La petite guerre que se livrent les grands antiquaires trouve maintenant de plus en plus à se nourrir dans les expositions précédant les grandes ventes.
C'est en effet l'occasion pour de nombreux marchands de débiner certains lots qui semblent généreusement attribués à des ébénistes célèbres, notamment comme pour ce guéridon d'époque Louis XVI présenté à la vente du 5 juillet organisée pour Sotheby's par l'étude Poulain- Le Fur qui aurait subi quelques restaurations "malhabiles" (placage neuf sur les plateaux) d'après certains professionnels.
Guerre, guéridon, l'association tombe à pic en la circonstance. Vendu pour 1,7 million FF, un prix plutôt bâtard pour une pièce attribuée à Weisweiler qui aurait dû atteindre près du double de cette enchère, le dernier passé en vente par l'intermédiaire de l'étude Tajan avait d' ailleurs atteint 3,8 millions FFen étant "poussé" par Maurice Segoura.
Des marchands présents à la vente que ce guéridon ont ironisé en sussurrant que ce guéridon paraissait plutôt "bancal" et qu'il valait mieux qu'il parte loin du marché parisien, aucun des grands acteurs du commerce de la capitale n'ayant voulu participer aux enchères. Fermons le ban.
En dehors du microcosme des salles de ventes, certains grands pontes du marché se donnent parfois des verges pour se faire fouetter, notamment Jacques Perrin et Maurice Segoura, co-organisateurs de la Biennale de Monaco pompeusement intitulée «l'Elite des antiquaires». Voilà de quoi susciter les jalousies de nombreux confrères qui n'hésitent pas à jeter de l'huile sur le feu en déclarant que « l'élite » ne manque pas d'air en organisant sans comité d'expertise son petit salon auquel une trentaine de professionnels sont conviés.
Voilà aussi une manière de pratiquer un certain ostracisme qui a pour effet de nourrir encore plus fortement cette guerre entre marchands qui s'est quelque peu emballée avec cette crise qu'ils affrontent depuis des mois. Mais il ne faut cependant pas s'étonner puisque le marché de l'art n'est pas différent des autres secteurs économiques où les sociétés commerciales et industrielles se livrent à des batailles sans merci.

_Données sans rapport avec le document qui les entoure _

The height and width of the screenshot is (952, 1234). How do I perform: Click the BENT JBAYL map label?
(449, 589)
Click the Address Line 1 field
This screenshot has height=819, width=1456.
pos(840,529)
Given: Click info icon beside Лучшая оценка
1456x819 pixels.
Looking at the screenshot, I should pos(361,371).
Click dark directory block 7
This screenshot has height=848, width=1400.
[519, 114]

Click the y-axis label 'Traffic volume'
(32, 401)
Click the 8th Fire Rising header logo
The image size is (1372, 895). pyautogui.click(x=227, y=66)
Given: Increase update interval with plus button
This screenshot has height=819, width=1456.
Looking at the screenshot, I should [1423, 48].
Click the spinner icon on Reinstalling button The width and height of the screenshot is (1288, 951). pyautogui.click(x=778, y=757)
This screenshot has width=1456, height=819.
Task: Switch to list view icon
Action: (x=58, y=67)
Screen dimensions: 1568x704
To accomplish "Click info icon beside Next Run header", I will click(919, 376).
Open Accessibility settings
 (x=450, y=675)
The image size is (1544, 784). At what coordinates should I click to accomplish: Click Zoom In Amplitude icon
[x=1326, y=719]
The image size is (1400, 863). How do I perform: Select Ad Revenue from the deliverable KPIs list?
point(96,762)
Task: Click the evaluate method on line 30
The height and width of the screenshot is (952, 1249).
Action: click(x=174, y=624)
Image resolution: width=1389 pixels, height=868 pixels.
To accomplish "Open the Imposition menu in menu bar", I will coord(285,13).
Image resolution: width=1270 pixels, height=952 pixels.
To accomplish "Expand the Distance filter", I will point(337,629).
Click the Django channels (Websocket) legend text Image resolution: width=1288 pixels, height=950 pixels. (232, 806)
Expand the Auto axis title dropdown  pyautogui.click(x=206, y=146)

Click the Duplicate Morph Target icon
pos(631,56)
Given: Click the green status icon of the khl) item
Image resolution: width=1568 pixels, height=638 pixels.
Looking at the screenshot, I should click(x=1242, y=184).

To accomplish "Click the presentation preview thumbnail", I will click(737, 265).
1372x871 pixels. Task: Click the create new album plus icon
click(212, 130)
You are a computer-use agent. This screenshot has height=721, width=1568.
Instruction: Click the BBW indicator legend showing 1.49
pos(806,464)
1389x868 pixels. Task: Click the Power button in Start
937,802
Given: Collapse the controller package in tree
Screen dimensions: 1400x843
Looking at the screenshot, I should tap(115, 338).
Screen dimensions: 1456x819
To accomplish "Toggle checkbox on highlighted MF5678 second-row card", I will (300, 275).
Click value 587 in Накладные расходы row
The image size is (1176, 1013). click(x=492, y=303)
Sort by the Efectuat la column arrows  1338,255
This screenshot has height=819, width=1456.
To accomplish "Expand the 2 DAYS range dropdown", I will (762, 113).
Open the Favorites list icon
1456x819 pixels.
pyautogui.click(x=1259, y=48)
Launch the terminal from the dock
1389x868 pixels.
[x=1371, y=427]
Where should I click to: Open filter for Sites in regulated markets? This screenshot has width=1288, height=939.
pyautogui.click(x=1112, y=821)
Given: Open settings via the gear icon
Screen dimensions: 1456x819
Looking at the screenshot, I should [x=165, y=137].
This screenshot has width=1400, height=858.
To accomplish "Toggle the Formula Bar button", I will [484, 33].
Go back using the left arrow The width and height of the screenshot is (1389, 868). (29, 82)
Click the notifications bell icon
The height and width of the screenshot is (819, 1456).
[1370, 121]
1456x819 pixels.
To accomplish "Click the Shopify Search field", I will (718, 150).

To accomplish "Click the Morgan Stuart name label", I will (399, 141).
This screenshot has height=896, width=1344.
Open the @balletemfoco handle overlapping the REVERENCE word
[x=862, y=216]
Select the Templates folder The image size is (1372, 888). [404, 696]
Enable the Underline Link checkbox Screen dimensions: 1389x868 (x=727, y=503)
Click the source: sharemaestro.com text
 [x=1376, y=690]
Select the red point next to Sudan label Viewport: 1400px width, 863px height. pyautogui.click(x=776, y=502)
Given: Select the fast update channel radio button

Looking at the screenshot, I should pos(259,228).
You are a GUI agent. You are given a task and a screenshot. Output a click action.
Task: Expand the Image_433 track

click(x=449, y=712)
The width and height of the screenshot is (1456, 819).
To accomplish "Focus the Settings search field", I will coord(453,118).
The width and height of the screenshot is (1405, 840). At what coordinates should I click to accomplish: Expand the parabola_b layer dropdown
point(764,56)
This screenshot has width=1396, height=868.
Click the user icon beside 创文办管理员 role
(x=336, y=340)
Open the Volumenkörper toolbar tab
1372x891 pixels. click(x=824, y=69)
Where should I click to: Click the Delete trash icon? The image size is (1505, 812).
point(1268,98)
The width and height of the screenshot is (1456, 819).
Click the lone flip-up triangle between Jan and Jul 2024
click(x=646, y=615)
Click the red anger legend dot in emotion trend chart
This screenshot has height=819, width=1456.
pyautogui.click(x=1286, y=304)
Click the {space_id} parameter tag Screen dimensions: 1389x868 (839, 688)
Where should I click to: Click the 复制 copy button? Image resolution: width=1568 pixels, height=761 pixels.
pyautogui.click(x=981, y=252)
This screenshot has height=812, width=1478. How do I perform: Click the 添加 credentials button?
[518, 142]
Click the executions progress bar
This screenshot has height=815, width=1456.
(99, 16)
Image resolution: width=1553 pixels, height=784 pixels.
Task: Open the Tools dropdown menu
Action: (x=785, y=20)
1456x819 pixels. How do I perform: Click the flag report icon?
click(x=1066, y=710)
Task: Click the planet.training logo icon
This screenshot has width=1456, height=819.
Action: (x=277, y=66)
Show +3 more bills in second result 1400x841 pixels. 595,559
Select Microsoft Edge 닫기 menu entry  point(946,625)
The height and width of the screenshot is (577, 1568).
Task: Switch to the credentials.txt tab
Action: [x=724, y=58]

Le nerf de la guerre, quoiqu'on dise, c'est l'argent et les acteurs du marché de l'art n'ont plus vraiment le profil de ceux d'il y a 50 ans qui évoluaient dans un univers où la civilité était de mise.
Les nouveaux millionnaires ne sont plus des gens issus de la haute société qui auparavant étaient considérés comme des collectionneurs avertis et qui avaient des manières de gentlemen. On n'est plus dans la sphère des Gulbenkian, Akkram Ojjeh, Rothschild et autres grands noms de la finance ou de l'aristocratie. On est aujourd'hui dans celle des Bill Gates, Bernard Tapie, Silvio Berlusconi, des vedettes de la nouvelle économie, du show business, des grands groupes comme LVMH, Pinault-La Redoute, Virgin et autres dont certains de ces acteurs ont eu recours à des moyens peu nobles pour réussir.
Durant les années 1930, le manuscrit du XVe siècle de Piccolomini vendu 14 millions FF à Drouot il y a quelques jours aurait été acheté par un Wildenstein, un Rothschild ou un Alphonse Kann. Il a été acquis cette fois par Berlusconi, homme d'affaires parfois en butte avec la justice de son pays dont il est paradoxalement devenu le Président du Conseil. Notons qu'une telle ascension aurait été inconcevable il y a encore une dizaine d'années et que le paysage politique a depuis incroyablement changé en Europe. Il y a peu, rares étaient les hommes politiques français à être mis en examen pour des combines financières ou autres.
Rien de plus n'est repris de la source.